That was a shot and they both knew it.

Mila smiled as they came to a stop before the throne, because it was considered gaudy and inappropriate for her to guffaw. Or so she had been told, never having given in to the urge in public before.

“I know my duty, Mother,” she said softly. “I daresay I know it better than most.”

“Of course you do, my dear,” her mother replied, though they both knew that if it were up to her, the Queen Mother would be planning the sovereign’s wedding here and now.

And when she turned away to talk brightly to the people who came up on the other side, as if she hadn’t been squabbling with the Queen herself, Mila took a moment to gaze out at the whirling mass of dancers before her, looking for that telltale flash that was always Lady Paula’s orange-red hair.

When they’d been girls, Paula had won her friendship forever by wrinkling up her nose and laughing too loudly at a party where they were all attempting to out-ladylike each other, and then announcing quite boldly that as her hair was already problematic, she saw no particular reason not to make sure her behavior matched it.
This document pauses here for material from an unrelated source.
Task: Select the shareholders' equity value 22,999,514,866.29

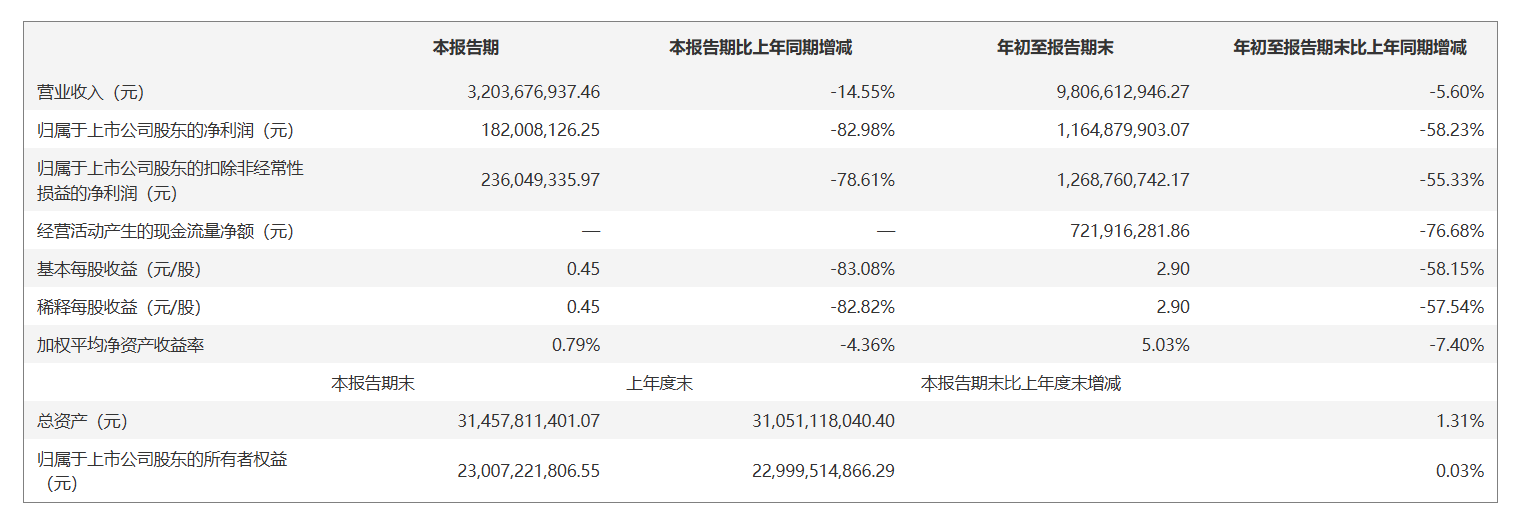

Mila heard Paula’s laugh before she saw her. She was already smiling as she realized her friend had drawn near the way she usually did, moving along the sides of the ball that was in full swing across the floor of the great room. She turned her head, expecting to see what she normally did when Paula attended one of these parties.

Her friend always dressed almost inappropriately, but not quite, because it drove her staid and quiet family mad. And she took pride in always presenting herself in the company of some or other wildly inappropriate date, and then presenting said date to her friend—the Queen.

Usually Mila made it worse, according to her mother, by indulging Paula in this. Meaning she only smiled at her friend’s behavior when, as queen, she could also have indicated her displeasure.

That would not have stopped Paula, but it would have meant she had one less friend, and Mila had never seen the point.

She had so few as it was.

“Don’t start,” she warned her mother beneath her breath as Paula drew close.

Her mother sniffed in reply.

But then the crowd parted way and the man Paula was leading toward the throne stepped into full view.

And Mila froze.

She wondered for a moment if she’d simply died where she stood—or possibly it was only that she wished she had.

Because tonight it wasn’t just any old inappropriate man on Paula’s arm. This or that baronet from some country Mila hardly knew.

Tonight, it was the most inappropriate man Mila had ever met.

And he was looking right at her.

With that trademark near-smirk in the corner of his appallingly sensual mouth.

Because he was the only person in the entire world who knew the truth that Mila preferred to believe only she knew. That Queen Emilia of Las Sosegadas was not the least bit perfect.

He was, in fact, the only one who knew that she was capable of an epic, life-altering, unforgivable error of judgment.

Not just capable of it.

He was one of the last great European playboys in the old style, a recent article in a non-tabloid magazine had claimed quite seriously. And had backed it up.

He was famous for his long string of astonishingly beautiful, powerful, and famous lovers, his mesmerizing charm that Hollywood actors tried and failed to replicate onscreen, his deeply mutable moral code that some found charming, and the great fortunes he’d inherited from all branches of his enormously complicated family tree.

A tree, the article had claimed, that has its roots in every grand old family in Europe.

Worse than all that, he was impossibly, disastrously attractive.

A description of him would involve dark hair, dark eyes, and those cheekbones, but it would fail entirely to capture the way he moved through a room like the world was nothing but a crock of creamery butter waiting for the edge of his knife.

And she knew that he always, always, had that knife.

He was always perfectly dressed for every occasion, yet managed to provoke all the same. It was that swagger. It was that hint of a smirk. It was that lazy wit in his gaze, and his inability to show even the faintest bit of humility to stations higher than his own.